> [Questions to answer]
a) Answer these questions using the Barbara Lowell interview:
(i) Who created the artwork for My Mastodon?
(ii) When is My Mastodon slated for publication?
(iii) According to Barbara, how does talking over the contract by phone or Skype compare with doing it by email?
b) Extend the Barbara Lowell interview by writing what comes after its final paragraph.

> [Source passage]
______________________________
I’m excited to welcome author Barbara Lowell to the blog this week! In addition to sharing some tips for her Baby Author Self, Barbara is also revealing the cover of her new book, My Mastodon, with artwork by Antonio Marinoni, slated for publication in February 2020. Without further ado, here is the FABULOUS cover:
As a lover of bones, and book and adorable dogs, I cannot get enough of this gorgeous image! Thanks for sharing, Barbara!
Now it’s time to offer some words of wisdom to your Baby Author Self. So…
What would you tell Baby Author You about your contract?
You have an agent, so you believe you’re all set – nothing to do on your part. Sorry. It’s important for you to read over your entire contract, no matter how many pages there are. Make notes on the questions you have and the areas you don’t understand. Because there will be many. It’s extremely important for you to know exactly what you will be signing. It may seem overwhelming at first, but learning to understand all that legalize is empowering and it will protect you.
The next step is to discuss your contract with your agent, over the phone or on Skype, etc. A back and forth discussion is better than one by email. When the contract negotiations by your agent are complete, read the contract again to ensure that you fully understand it.
______________________________
> [Information]
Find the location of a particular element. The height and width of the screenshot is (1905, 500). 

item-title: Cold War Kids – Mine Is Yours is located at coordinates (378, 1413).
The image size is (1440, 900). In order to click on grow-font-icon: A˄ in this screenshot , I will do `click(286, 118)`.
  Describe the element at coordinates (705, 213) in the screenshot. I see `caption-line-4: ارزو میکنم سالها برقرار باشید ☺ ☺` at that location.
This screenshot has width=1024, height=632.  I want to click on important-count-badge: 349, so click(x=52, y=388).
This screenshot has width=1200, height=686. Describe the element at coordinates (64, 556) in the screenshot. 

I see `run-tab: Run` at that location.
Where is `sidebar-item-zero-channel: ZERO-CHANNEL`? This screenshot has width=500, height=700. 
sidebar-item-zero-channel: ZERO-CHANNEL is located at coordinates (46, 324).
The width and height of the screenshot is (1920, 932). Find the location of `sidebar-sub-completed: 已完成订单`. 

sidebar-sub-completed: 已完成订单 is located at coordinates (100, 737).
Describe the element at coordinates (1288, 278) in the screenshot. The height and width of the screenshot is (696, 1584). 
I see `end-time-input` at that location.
______________________________
> [Responses per task]
a)
(i) Antonio Marinoni
(ii) February 2020
(iii) A back-and-forth discussion over the phone or on Skype is better than one by email.

b)
What if you don’t have an agent? You may want to contact agents you think are a good fit and let them know that you have received an offer. They may offer representation. You may want to hire a lawyer who specializes in book contracts. You can join the Author’s Guild, submit your contract, receive advice and then negotiate the contract on your own. Or, you can find books or online resources about book contract negotiation and do the work yourself. What’s most important is that you fully understand all aspects of your contract. You will then write a letter outlining the changes you would like. These changes may or may not be accepted. But most publishers will be reasonable about not requiring that they have the exclusive right to your next work.
You have your first book contract and earned one-half of your advance. Celebrate!
What’s next? The editorial letter. It’s another milestone in your journey as an author. Before reading it do something fun or relaxing and calming.
Then, read the entire letter, line edits, suggestions, etc. It’s probably not what you expected. You thought your manuscript just needed a bit of tweaking. And now you have lots of revision to do. And you loved your story the way it was. Put the letter away. If you need to vent, call a supportive friend – do not vent to the editor. That’s a big no-no.
The next day, take the letter out, no more complaining – get to work. Make a plan. Will you work first on line edits? Will you cut what needs cutting first? Will you rethink the sections of your manuscript that need the most work? Ask your editor if you have questions. BE NICE. Don’t be surprised if there is a tight deadline. It’s up to you to meet it.
When your revision is finished, you probably will find that the story you thought couldn’t be better is now greatly improved. That’s why there are editors. Send your revision back. Most likely, you will receive requests for more revisions. This may go on for a while – so be strong. And one day, you will receive an email saying that your manuscript is accepted and the second half of your advance is on the way (sooner or later.)
You are finally close (in a year or two or more) to the magical day when you open the box of YOUR FIRST BOOK. Hooray Baby Author You! You did it!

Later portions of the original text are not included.